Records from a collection
===

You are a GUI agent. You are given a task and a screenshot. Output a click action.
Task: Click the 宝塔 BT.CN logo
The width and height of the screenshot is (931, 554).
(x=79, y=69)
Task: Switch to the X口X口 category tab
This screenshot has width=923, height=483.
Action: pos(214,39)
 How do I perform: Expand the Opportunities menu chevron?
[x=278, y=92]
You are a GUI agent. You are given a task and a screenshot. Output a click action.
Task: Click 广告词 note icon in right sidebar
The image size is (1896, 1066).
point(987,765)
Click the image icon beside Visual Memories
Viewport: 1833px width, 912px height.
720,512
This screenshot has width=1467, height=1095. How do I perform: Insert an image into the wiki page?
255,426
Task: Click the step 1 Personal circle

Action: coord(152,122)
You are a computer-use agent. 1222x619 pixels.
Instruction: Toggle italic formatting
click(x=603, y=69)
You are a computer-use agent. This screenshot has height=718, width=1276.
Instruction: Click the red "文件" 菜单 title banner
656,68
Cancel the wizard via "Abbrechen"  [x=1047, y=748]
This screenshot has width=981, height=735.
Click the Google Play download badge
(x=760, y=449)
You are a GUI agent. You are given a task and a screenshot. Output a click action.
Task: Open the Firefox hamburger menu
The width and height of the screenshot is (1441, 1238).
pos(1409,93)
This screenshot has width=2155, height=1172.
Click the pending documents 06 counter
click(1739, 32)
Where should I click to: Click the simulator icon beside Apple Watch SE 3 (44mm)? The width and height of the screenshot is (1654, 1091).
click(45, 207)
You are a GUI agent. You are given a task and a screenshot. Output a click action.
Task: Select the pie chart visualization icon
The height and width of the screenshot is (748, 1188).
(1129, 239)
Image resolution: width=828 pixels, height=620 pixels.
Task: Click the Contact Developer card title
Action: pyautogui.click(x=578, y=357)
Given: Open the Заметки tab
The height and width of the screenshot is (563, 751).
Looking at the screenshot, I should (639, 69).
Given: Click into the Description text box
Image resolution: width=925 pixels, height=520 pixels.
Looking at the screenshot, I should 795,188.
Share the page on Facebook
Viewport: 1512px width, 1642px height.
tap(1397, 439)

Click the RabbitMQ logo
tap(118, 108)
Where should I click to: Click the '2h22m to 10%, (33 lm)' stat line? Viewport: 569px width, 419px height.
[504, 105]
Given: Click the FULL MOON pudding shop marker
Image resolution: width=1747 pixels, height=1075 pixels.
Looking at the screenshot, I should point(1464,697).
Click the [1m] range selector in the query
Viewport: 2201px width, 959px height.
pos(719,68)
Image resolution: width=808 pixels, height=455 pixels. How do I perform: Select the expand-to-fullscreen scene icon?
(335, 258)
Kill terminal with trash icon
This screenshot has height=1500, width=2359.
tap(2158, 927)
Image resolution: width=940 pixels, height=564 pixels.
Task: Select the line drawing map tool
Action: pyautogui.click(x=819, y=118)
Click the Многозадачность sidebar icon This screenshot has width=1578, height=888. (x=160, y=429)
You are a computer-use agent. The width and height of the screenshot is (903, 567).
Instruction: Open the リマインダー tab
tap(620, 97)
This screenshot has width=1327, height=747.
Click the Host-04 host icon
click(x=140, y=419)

===

### What to do
Reproduce the whole of the records exactly, so that no line differs from the source above.

### Response below
You are a GUI agent. You are given a task and a screenshot. Output a click action.
Task: Click the 宝塔 BT.CN logo
The width and height of the screenshot is (931, 554).
(x=79, y=69)
Task: Switch to the X口X口 category tab
This screenshot has width=923, height=483.
Action: pos(214,39)
 How do I perform: Expand the Opportunities menu chevron?
[x=278, y=92]
You are a GUI agent. You are given a task and a screenshot. Output a click action.
Task: Click 广告词 note icon in right sidebar
The image size is (1896, 1066).
point(987,765)
Click the image icon beside Visual Memories
Viewport: 1833px width, 912px height.
720,512
This screenshot has width=1467, height=1095. How do I perform: Insert an image into the wiki page?
255,426
Task: Click the step 1 Personal circle

Action: coord(152,122)
You are a computer-use agent. 1222x619 pixels.
Instruction: Toggle italic formatting
click(x=603, y=69)
You are a computer-use agent. This screenshot has height=718, width=1276.
Instruction: Click the red "文件" 菜单 title banner
656,68
Cancel the wizard via "Abbrechen"  [x=1047, y=748]
This screenshot has width=981, height=735.
Click the Google Play download badge
(x=760, y=449)
You are a GUI agent. You are given a task and a screenshot. Output a click action.
Task: Open the Firefox hamburger menu
The width and height of the screenshot is (1441, 1238).
pos(1409,93)
This screenshot has width=2155, height=1172.
Click the pending documents 06 counter
click(1739, 32)
Where should I click to: Click the simulator icon beside Apple Watch SE 3 (44mm)? The width and height of the screenshot is (1654, 1091).
click(45, 207)
You are a GUI agent. You are given a task and a screenshot. Output a click action.
Task: Select the pie chart visualization icon
The height and width of the screenshot is (748, 1188).
(1129, 239)
Image resolution: width=828 pixels, height=620 pixels.
Task: Click the Contact Developer card title
Action: pyautogui.click(x=578, y=357)
Given: Open the Заметки tab
The height and width of the screenshot is (563, 751).
Looking at the screenshot, I should (639, 69).
Given: Click into the Description text box
Image resolution: width=925 pixels, height=520 pixels.
Looking at the screenshot, I should 795,188.
Share the page on Facebook
Viewport: 1512px width, 1642px height.
tap(1397, 439)

Click the RabbitMQ logo
tap(118, 108)
Where should I click to: Click the '2h22m to 10%, (33 lm)' stat line? Viewport: 569px width, 419px height.
[504, 105]
Given: Click the FULL MOON pudding shop marker
Image resolution: width=1747 pixels, height=1075 pixels.
Looking at the screenshot, I should point(1464,697).
Click the [1m] range selector in the query
Viewport: 2201px width, 959px height.
pos(719,68)
Image resolution: width=808 pixels, height=455 pixels. How do I perform: Select the expand-to-fullscreen scene icon?
(335, 258)
Kill terminal with trash icon
This screenshot has height=1500, width=2359.
tap(2158, 927)
Image resolution: width=940 pixels, height=564 pixels.
Task: Select the line drawing map tool
Action: pyautogui.click(x=819, y=118)
Click the Многозадачность sidebar icon This screenshot has width=1578, height=888. (x=160, y=429)
You are a computer-use agent. The width and height of the screenshot is (903, 567).
Instruction: Open the リマインダー tab
tap(620, 97)
This screenshot has width=1327, height=747.
Click the Host-04 host icon
click(x=140, y=419)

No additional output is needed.